In the same vein, Janet’s talk went deep into the details of team-machine interactions in two NASA projects, with nuance, fun anecdotes, and a lot of texture that illustrates the real creativity that goes into making these hybrid systems work in very distinct ways.
Current AI “Discourse” has none of this. It has no nuance, no science, and no imagination.
Anyone who listened to Julian’s talk would come away with a deep appreciation for the sophisticated way in which people communicate verbally, non-verbally, and in an embodied way, with each other. And would be astonished at the presumption that current LLMs could capture any of that.

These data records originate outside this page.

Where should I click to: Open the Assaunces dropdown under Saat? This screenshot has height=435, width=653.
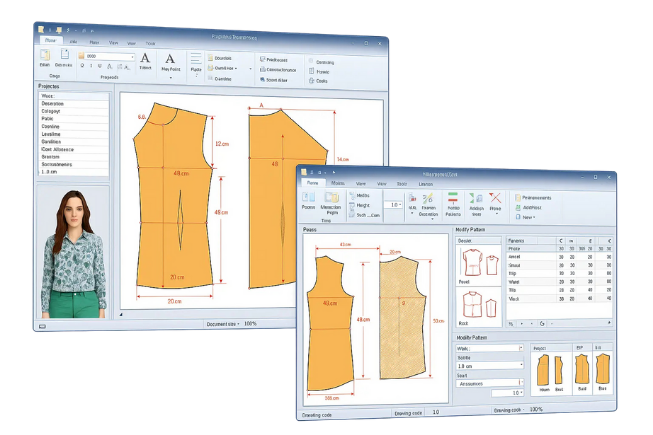tap(521, 382)
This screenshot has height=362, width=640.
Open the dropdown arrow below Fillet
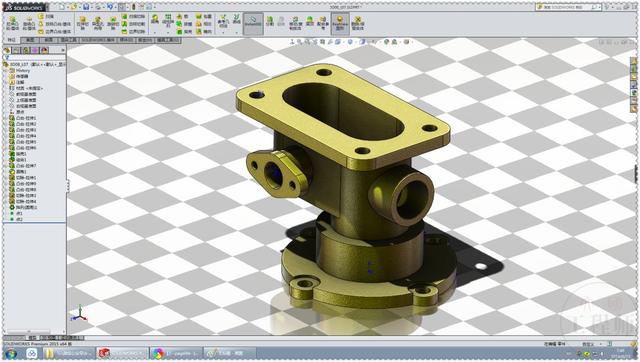(x=155, y=31)
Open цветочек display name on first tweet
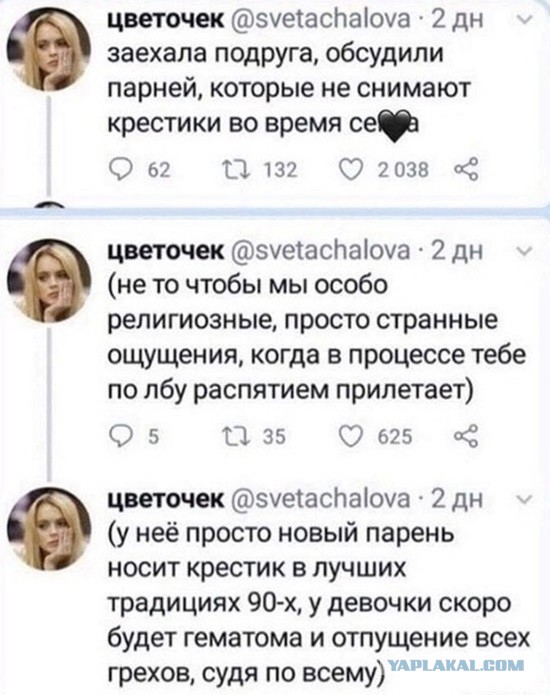The height and width of the screenshot is (695, 550). pyautogui.click(x=167, y=20)
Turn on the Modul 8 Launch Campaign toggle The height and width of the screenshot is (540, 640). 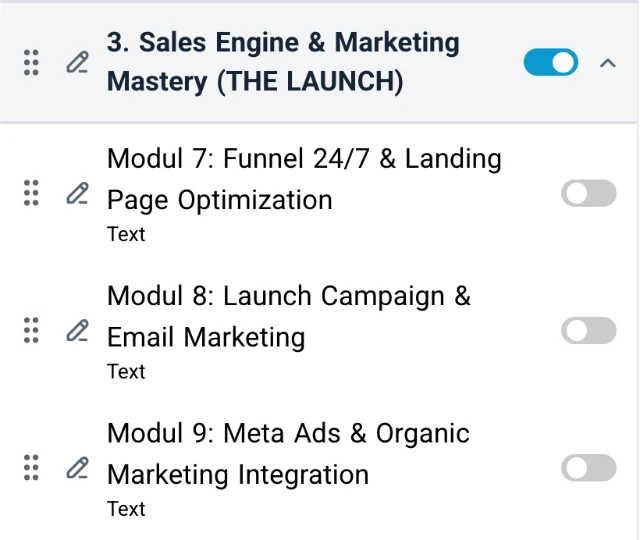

Anyone who listens to Janet’s talk would come away with a deep appreciation for the sophistication and subtlety with which teams of people organize in very different ways to use technology to carry out some shared mission and purpose. And would be astonished at the poverty of imagination in the shouts of “Agents!” “Chatbots” “Assistants” that echo across the tech landscape.
What gets me most excited about the moment we are in is the sense of openness and possibility - that we can take all these shiny new AI tools into a mental garage and tinker around to come up with all kinds of crazy ideas. What gets me most depressed is that in order to do this we have to rise above, or hunker down below (pick your favorite direction), the clamor of BS around specific products that specific companies need to be able to sell to justify even more investment. And that this clamor is also forcing misguided structural changes in how we organize (or refuse to organize) society.
Real innovation is not coming from those selling us pre-canned shrink-wrapped products. It’s coming and will come from those who have the courage to imagine new ways of working with and using AI tools that let us – people – drive, rather than be driven.
1Janet is the reason I can blithely go around saying ‘Latour’, and “ANT”, and almost know what I’m saying. It’s like a secret handshake that gets me into cool STS clubs (ok not that cool, but definitely full of lots of complicated words).